Exercise details: Continue the post about the append-only database engine modeled on human memory, picking up after its final sentence.

DEV Community

Cover image for I Built a Database That Works Like Human Memory — No SQLite, No ORM, Zero External Dependencies
AATEL
AATEL

Posted on

I Built a Database That Works Like Human Memory — No SQLite, No ORM, Zero External Dependencies

## TL;DR

- Append-only binary database engine written from scratch in Python
- No SQLite, no ORM, no external dependencies
- Each memory has a concept + one of 15 emotions + optional media
- LLM cognitive layer: perceive (extract structure from raw text), ask (RAG over your memories), reflect (emotional arc), dream (free association), introspect (psychological portrait)
- Provider-agnostic: any LLM via .env file, including LM Studio/Ollama locally
- Filesystem-aware media storage: hard links on ext4/NFS/NTFS, reflinks on btrfs/APFS, atomic copy on FAT32
- AATEL license, Python 3.12+
Enter fullscreen mode Exit fullscreen mode

There's a question I couldn't stop thinking about: what if a database refused to let you update or delete anything?

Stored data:
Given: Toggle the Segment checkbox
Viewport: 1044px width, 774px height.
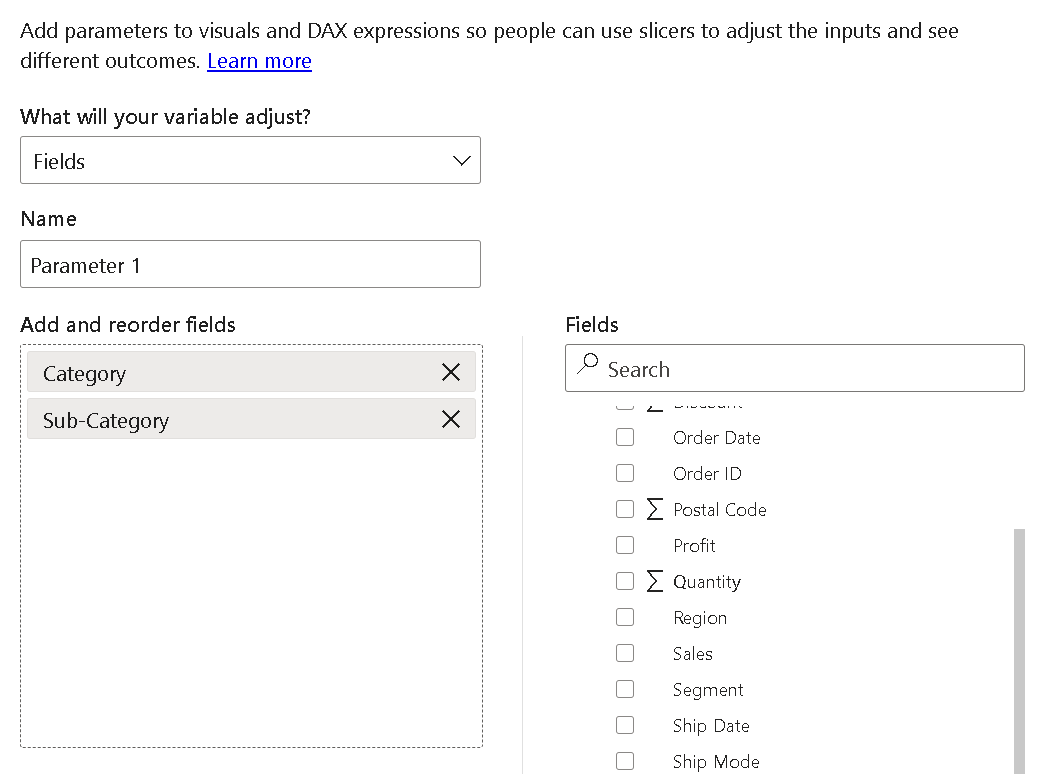Looking at the screenshot, I should click(x=625, y=689).
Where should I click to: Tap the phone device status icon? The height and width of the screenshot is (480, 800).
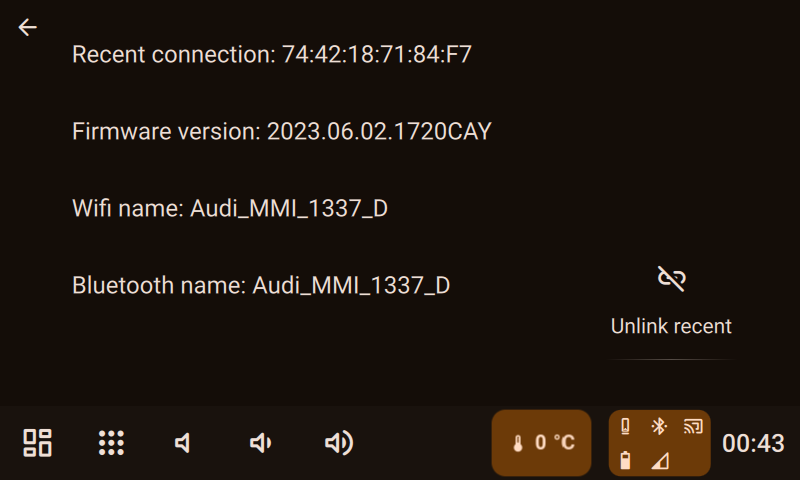tap(626, 427)
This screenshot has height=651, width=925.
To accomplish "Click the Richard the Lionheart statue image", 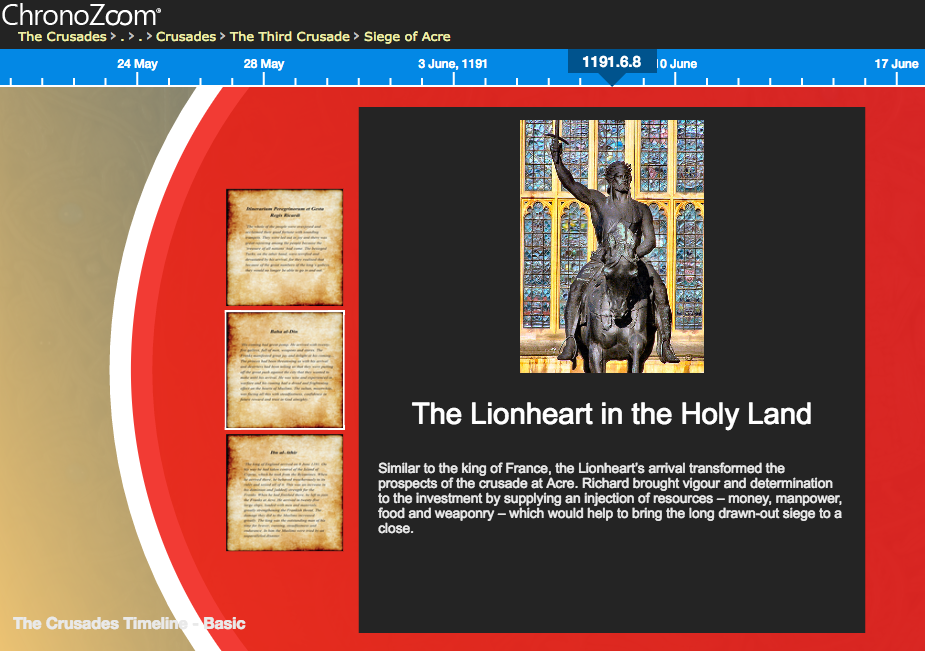I will coord(611,246).
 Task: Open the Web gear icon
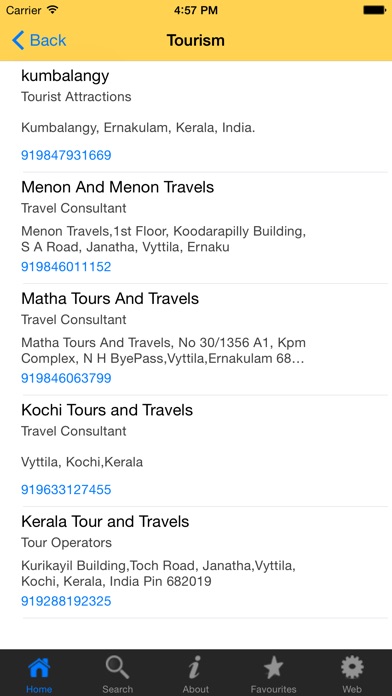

Result:
Not as a technical limitation. Not even as a reliability feature, like event sourcing. As a semantic choice — because some data should be immutable by nature.

Human memory is the obvious model. You can't UPDATE what you experienced. You can't DELETE a memory. Every experience accumulates, layered over time, each one carrying its own emotional weight. The same concept — "Debt", "Family", "Work" — means something completely different at 25 versus at 45. That difference, that arc through time, is the data. It's not something to normalize away.

So I built MNHEME: a database engine that enforces this constraint at the lowest level, with an LLM layer on top that understands memory the way we actually think about it.

Here's how it works.


The Constraint: True Immutability

Most databases that claim "immutability" actually mean "audit log plus current state." You can still mutate the current state — you just record the history.

MNHEME is different. There is no current state to mutate. There's only the log.

The Memory dataclass is frozen=True:

@dataclass(frozen=True)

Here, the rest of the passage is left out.